**Required task a:** Give as a JSON list of strings, one string per line, the lines of the rows below, starting with the line that contains "Open the jersey" and going on through the line that contains "will (x=318, y=49).". Leave out blank lines.

**Given text:**
May 06, 1996|ANN CONWAY

It is an unusual "retirement": consultant to billionaire Donald Bren, goodwill ambassador for UC Irvine, academic engagements around the country.

And former UCI Chancellor Jack Peltason, who retired last year as president of the University of California system, is having a chuckle about it all.

"I'm very busy," he said last week in his hilltop home on the UC Irvine campus. "But it's a pleasant kind of busyness. I was so apprehensive that I wouldn't have anything to do, I'm afraid I overbooked myself."

After spending three years in the Berkeley Hills area, Peltason and his wife, Suzanne, are back in Orange County for good.

"Irvine is home," Peltason, 72, said as one of his six grandchildren skipped through the house. "We have lots of friends here. It's ideal to live in a place where there are many cultural, civic and educational events."

Fixtures on the local charity scene when Peltason was chancellor from 1985 to 1992, the couple have begun to resume their public profile here, attending university-related events and recent galas for the Philharmonic Society of Orange County and Childhelp USA.

Of their commitment to supporting nonprofit groups--the couple attend as many as five events a week--Peltason said: 'You have to enjoy people, enjoy being out there with them."

But don't look for Peltason in denim and sneakers when he's put his tux to bed. Watch for him in a pinstripe in his Newport Beach office, where he is employed as a charity consultant to Bren, Irvine Co. CEO.

"I'm primarily advising Donald on his charitable contributions," said Peltason, who, during his tenure as chancellor, founded UCI's Executive Roundtable to promote friendship between professors and business leaders.

"He is a man of great interest in building institutions. . . . I admire him, and I am very flattered he asked me to assume this responsibility.

"As he is thinking through . . . his charitable contributions, I'm there to help him--talk to him about alternatives."

When Peltason isn't working for Bren out of offices on Newport Center Drive, you may find him in his UCI office. There, he works as an unpaid goodwill ambassador for the university.

"It's a win-win situation," Peltason said of his two positions.

Not only does Bren welcome his advice on charitable giving, but Peltason is also in a position to encourage the billionaire's donations to university programs, he said.

"I think Donald had that in mind when he asked Jack to help him," Suzanne said.

Adds Jack: "Mr. Bren knows what he wants to do. I don't tell him. I help him do it."

Then there's that other office, the one on the second floor of Peltason's campus home. There, he revises the political science textbooks he has written.

The couple's fashionable home is one of dozens belonging to university professors on campus. The university sells the homes to faculty and administrators with the understanding that they later be sold back at a controlled price. ("They are great to live in but not too good of an investment," Peltason said.)

An enclosed patio contains a rectangular pool and Jacuzzi. Peltason points out the panel of buttons that controls the pool. "Press one and you can swim in the pool against a current," he said. "Suzie does it. I don't."

**Required task b:** Take the article on Jack Peltason's retirement further from where it stops above.

(Element and text position data)
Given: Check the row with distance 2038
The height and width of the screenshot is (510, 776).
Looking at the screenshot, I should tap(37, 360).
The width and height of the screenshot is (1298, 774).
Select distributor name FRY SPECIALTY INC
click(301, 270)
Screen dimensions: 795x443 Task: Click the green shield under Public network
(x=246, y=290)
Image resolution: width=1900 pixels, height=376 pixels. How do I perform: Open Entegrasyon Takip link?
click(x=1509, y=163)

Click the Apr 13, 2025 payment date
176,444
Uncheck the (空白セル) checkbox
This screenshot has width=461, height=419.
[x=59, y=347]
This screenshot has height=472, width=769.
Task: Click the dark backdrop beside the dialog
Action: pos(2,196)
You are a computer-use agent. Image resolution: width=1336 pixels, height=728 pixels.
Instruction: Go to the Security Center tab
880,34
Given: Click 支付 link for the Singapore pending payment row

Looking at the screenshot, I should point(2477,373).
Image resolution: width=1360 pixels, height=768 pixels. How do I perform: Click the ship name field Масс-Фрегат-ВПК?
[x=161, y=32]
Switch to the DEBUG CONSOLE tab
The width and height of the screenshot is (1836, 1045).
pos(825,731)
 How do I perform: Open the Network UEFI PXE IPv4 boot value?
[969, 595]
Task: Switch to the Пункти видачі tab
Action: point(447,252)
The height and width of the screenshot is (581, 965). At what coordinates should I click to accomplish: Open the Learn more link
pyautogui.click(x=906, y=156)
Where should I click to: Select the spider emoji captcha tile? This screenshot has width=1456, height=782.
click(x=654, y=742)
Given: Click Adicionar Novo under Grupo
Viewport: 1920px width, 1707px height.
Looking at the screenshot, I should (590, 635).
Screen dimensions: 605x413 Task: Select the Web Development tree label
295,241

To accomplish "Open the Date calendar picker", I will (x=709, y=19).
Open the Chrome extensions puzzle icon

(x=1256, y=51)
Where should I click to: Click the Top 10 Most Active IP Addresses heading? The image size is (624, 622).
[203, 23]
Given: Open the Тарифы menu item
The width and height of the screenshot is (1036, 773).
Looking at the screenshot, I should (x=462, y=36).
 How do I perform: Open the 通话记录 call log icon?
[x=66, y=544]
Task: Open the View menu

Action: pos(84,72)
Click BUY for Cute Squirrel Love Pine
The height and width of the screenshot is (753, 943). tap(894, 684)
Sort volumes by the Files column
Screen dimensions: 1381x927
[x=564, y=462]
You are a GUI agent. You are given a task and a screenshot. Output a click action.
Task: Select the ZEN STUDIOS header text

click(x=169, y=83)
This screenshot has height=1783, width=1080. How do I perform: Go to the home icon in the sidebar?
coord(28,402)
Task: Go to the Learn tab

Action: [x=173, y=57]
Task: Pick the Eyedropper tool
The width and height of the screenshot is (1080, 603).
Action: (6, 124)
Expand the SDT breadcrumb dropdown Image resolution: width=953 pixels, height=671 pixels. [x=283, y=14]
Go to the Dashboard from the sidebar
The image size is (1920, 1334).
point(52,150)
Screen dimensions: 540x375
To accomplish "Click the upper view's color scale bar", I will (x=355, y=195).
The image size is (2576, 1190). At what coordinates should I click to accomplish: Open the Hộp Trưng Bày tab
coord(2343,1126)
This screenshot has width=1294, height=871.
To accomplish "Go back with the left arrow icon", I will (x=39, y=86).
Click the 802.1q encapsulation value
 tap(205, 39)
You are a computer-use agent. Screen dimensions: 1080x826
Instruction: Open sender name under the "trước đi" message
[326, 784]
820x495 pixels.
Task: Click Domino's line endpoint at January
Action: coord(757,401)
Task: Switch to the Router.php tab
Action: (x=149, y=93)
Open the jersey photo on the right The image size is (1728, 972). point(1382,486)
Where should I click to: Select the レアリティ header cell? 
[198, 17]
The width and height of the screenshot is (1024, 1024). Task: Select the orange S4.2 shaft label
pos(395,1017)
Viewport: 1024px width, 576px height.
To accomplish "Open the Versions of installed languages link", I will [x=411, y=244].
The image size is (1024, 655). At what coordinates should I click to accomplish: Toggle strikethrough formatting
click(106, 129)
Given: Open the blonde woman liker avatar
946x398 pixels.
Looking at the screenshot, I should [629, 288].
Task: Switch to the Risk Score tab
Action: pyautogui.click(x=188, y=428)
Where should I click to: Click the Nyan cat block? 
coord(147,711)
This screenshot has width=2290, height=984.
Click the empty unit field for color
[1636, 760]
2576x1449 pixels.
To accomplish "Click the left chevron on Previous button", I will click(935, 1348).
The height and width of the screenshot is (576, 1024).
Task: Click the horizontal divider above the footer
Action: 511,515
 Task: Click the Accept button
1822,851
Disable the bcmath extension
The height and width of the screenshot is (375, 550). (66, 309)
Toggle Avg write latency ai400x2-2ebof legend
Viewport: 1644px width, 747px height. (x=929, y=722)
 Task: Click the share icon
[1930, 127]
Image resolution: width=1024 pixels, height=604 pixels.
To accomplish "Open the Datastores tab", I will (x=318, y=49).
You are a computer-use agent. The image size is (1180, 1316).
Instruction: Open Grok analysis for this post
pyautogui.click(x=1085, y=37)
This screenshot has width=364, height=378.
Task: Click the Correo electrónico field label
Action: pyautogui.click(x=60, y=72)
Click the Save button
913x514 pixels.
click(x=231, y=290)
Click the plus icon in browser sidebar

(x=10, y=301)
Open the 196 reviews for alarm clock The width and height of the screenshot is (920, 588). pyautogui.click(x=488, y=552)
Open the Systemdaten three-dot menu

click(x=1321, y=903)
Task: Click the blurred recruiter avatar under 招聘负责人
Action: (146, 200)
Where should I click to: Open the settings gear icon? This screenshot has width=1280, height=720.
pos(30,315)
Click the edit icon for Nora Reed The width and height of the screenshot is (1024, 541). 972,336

**Task result a:**
[
  "Open the jersey photo on the right The image size is (1728, 972). point(1382,486)",
  "Where should I click to: Select the レアリティ header cell? ",
  "[198, 17]",
  "The width and height of the screenshot is (1024, 1024). Task: Select the orange S4.2 shaft label",
  "pos(395,1017)",
  "Viewport: 1024px width, 576px height.",
  "To accomplish \"Open the Versions of installed languages link\", I will [x=411, y=244].",
  "The image size is (1024, 655). At what coordinates should I click to accomplish: Toggle strikethrough formatting",
  "click(106, 129)",
  "Given: Open the blonde woman liker avatar",
  "946x398 pixels.",
  "Looking at the screenshot, I should [629, 288].",
  "Task: Switch to the Risk Score tab",
  "Action: pyautogui.click(x=188, y=428)",
  "Where should I click to: Click the Nyan cat block? ",
  "coord(147,711)",
  "This screenshot has width=2290, height=984.",
  "Click the empty unit field for color",
  "[1636, 760]",
  "2576x1449 pixels.",
  "To accomplish \"Click the left chevron on Previous button\", I will click(935, 1348).",
  "The height and width of the screenshot is (576, 1024).",
  "Task: Click the horizontal divider above the footer",
  "Action: 511,515",
  " Task: Click the Accept button",
  "1822,851",
  "Disable the bcmath extension",
  "The height and width of the screenshot is (375, 550). (66, 309)",
  "Toggle Avg write latency ai400x2-2ebof legend",
  "Viewport: 1644px width, 747px height. (x=929, y=722)",
  " Task: Click the share icon",
  "[1930, 127]",
  "Image resolution: width=1024 pixels, height=604 pixels.",
  "To accomplish \"Open the Datastores tab\", I will (x=318, y=49)."
]

**Task result b:**
Except perhaps when he was navigating the waters of the university system.

Looking back on criticisms encountered during his career, Peltason said it came with the territory. "I held to the saying 'This too will pass,' " he said. "And it has."

The best of it was "meeting the wonderful people," he said.

The worst: "The personal attacks, abuse. No matter how experienced you are, it's never pleasant. It's the price you pay for any public position. You try not to dwell on it; you move on to the next thing."

The most difficult attacks are those aimed at your integrity, he said, "when people accuse you of having selfish motives, doing things for individual gain when you know that isn't the case.

"I used to sit there with pictures of my smiling grandchildren and think, 'They don't think I'm a fascist beast!' "

A recent controversy that hit the university system concerns alleged favoritism. Newspaper reports have suggested that a backdoor exists to UCLA's admissions process that has favored some children of the rich and politically connected.

Peltason's take on the issue: "We answer questions of everybody who asks about admissions, whether they're famous or not famous. Everybody who asks is entitled to a polite response," he said. "Public officials get letters from their constituency, wanting to know why their son didn't get in. They refer them to us and we respond.

"Every now and then, in the course of responding, you find you can help somebody--tell them to take this course or that, go there, transfer. But I don't think anybody got in who wouldn't have otherwise gotten in."


In a career that began with teaching political science and concluded with heading the nine-campus system, Peltason said he has no regrets.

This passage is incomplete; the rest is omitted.